I think it has to do with when I installed them. Occasionally I have forgotten to use "sudo" before doing a gem install, which results in a write error and from what I can gather puts a copy of the gem in my user directory instead of somewhere it can run. But gem uninstall doesn't work. It continually shows up in 'gem list' but can't uninstall it from either gem uninstall, or sudo gem uninstall. I tried directly deleting one gem after finding the path in my 'gem environment', but that still left the gem on the list.

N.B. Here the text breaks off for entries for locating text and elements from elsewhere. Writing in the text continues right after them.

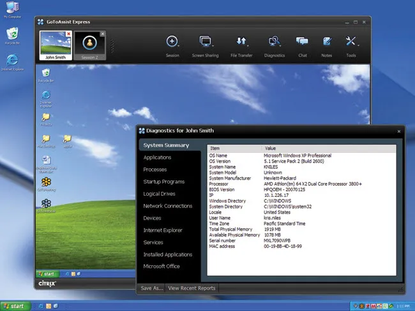415x311 pixels.
Task: Open the Windows start button on taskbar
Action: 15,306
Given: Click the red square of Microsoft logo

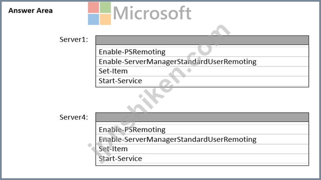Looking at the screenshot, I should (93, 8).
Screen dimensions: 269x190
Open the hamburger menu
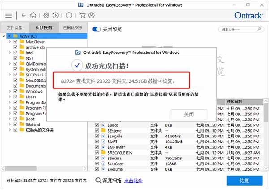tap(8, 15)
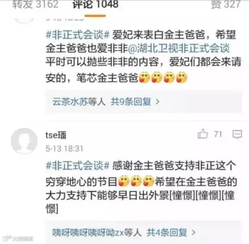Open 咦呀咦呀咦呀呦zx replier name
This screenshot has height=244, width=249.
tap(88, 232)
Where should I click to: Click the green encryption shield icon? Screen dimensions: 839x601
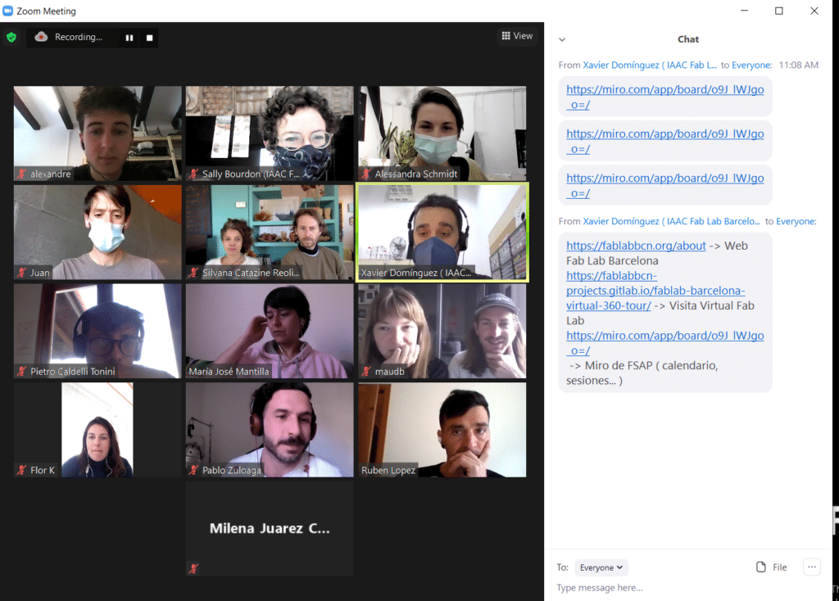[11, 37]
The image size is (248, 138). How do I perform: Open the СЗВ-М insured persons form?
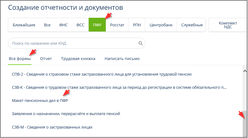pos(52,127)
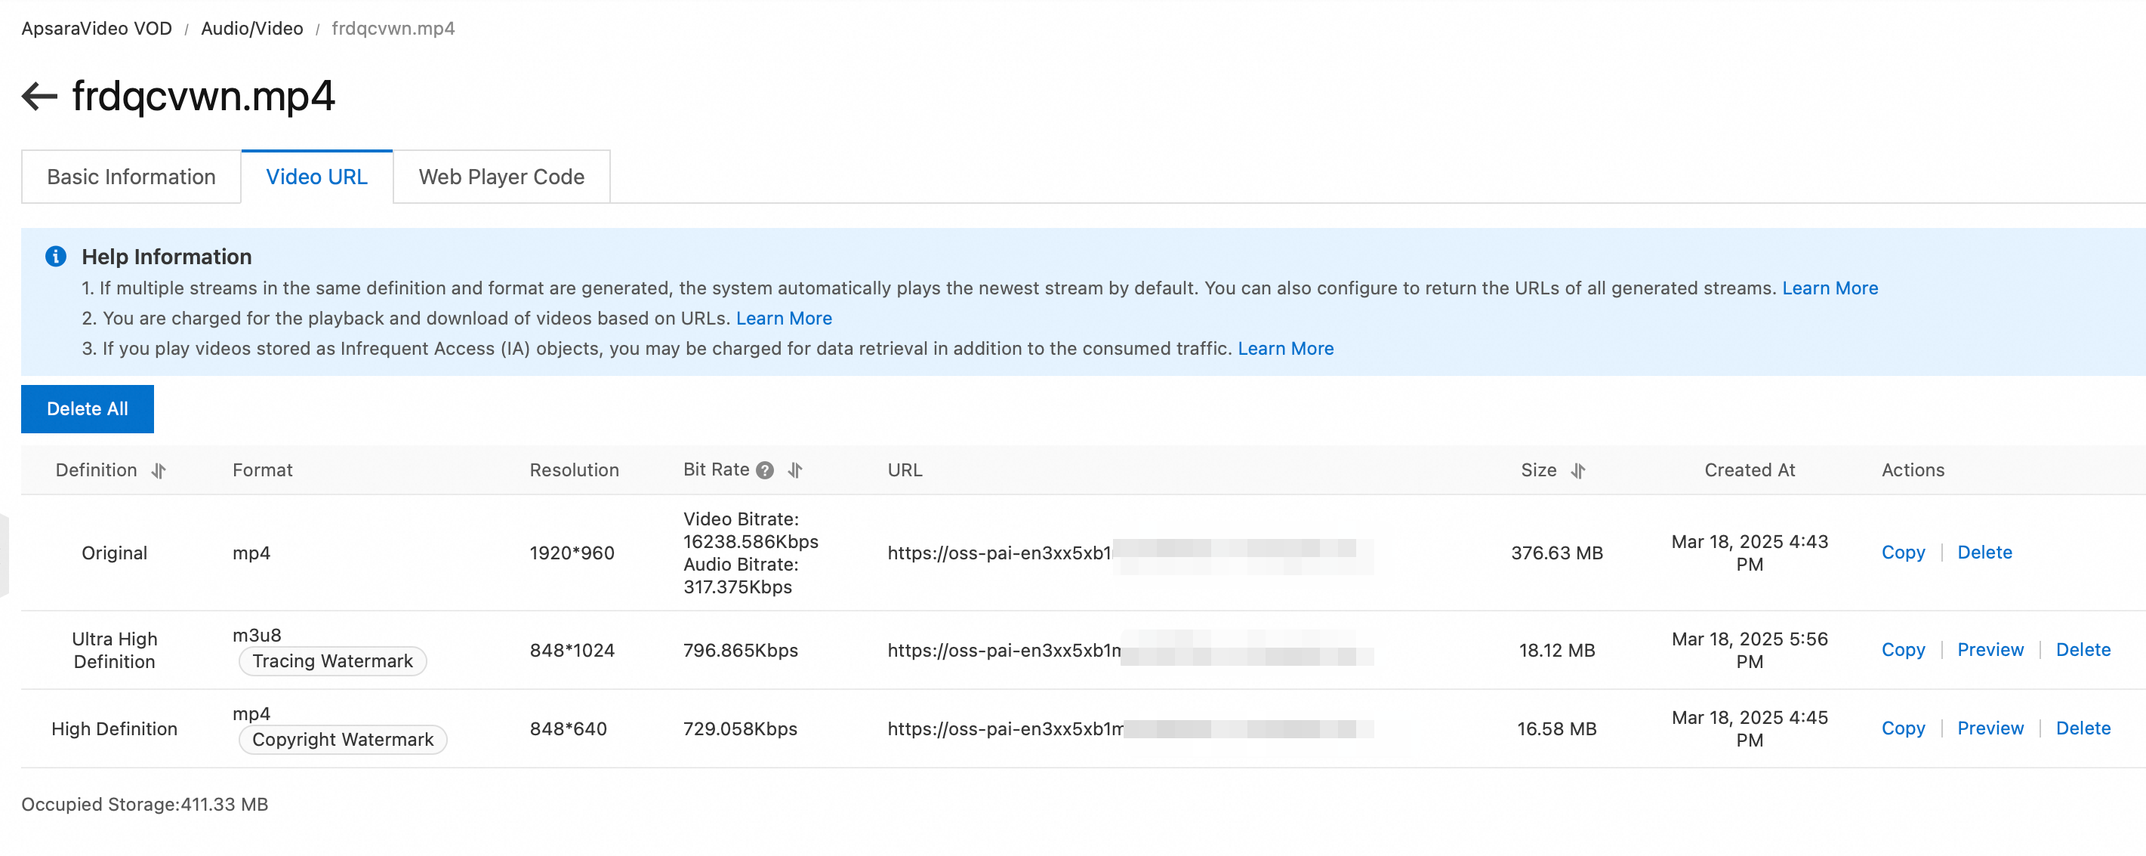The height and width of the screenshot is (856, 2146).
Task: Click the Bit Rate help question icon
Action: pos(764,470)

Also is it possible just to remove all gems and start from scratch? These are driving me nuts.

I'm running OS X.

Thanks,

+7  A: 

Assuming that gem clean (or sudo gem clean) doesn't work, I would try the following to totally remove all gems from your system:

You can see where gems have been installed by running the command:

gem env paths

To remove all the gems on your system, simply remove the folders returned by this command.

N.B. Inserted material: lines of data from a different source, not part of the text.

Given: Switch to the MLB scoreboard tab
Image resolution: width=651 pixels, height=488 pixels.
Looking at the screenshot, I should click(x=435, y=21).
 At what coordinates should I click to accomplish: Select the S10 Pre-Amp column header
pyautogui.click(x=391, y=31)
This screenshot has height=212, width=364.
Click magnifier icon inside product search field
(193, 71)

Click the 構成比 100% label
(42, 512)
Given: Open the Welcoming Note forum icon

Additionally, on OSX Leopard, default gems are installed in this folder:

/System/Library/Frameworks/Ruby.framework/Versions/1.8/usr/lib/ruby/gems/1.8

If this folder exists on your system, as before you can remove this folder to ensure all gems are deleted.

Olly
worked like a charm... thanks.
holden
one follow up question... when i install gems via rails with rake gems:install will they get installed properly? or should i also run sudo rake gems:install?
holden
I guess that depends which Ruby installation you're using and how that was installed. If you installed it from source, chances are you'll need to run `sudo rake gems:install`. I'd generally favour the sudo option in most cases
Olly
A: 

update your version of ruby gems gem update --system then hopefully gem uninstall xxx will work right now [was a bug in older versions]

rogerdpack
A: 

You could also do the following to get rid of installed gems.

gem list -d [gem name]
gem uninstall --install-dir [install directory] [gem name]

if the before mentioned things don't work, I had to do it myself today.

Bitterzoet
A: 

Check out RVM, it allows you to completely manage your ruby environment under your user rather than in a system directory. I've found it much easier to manage ruby versions and gems using it.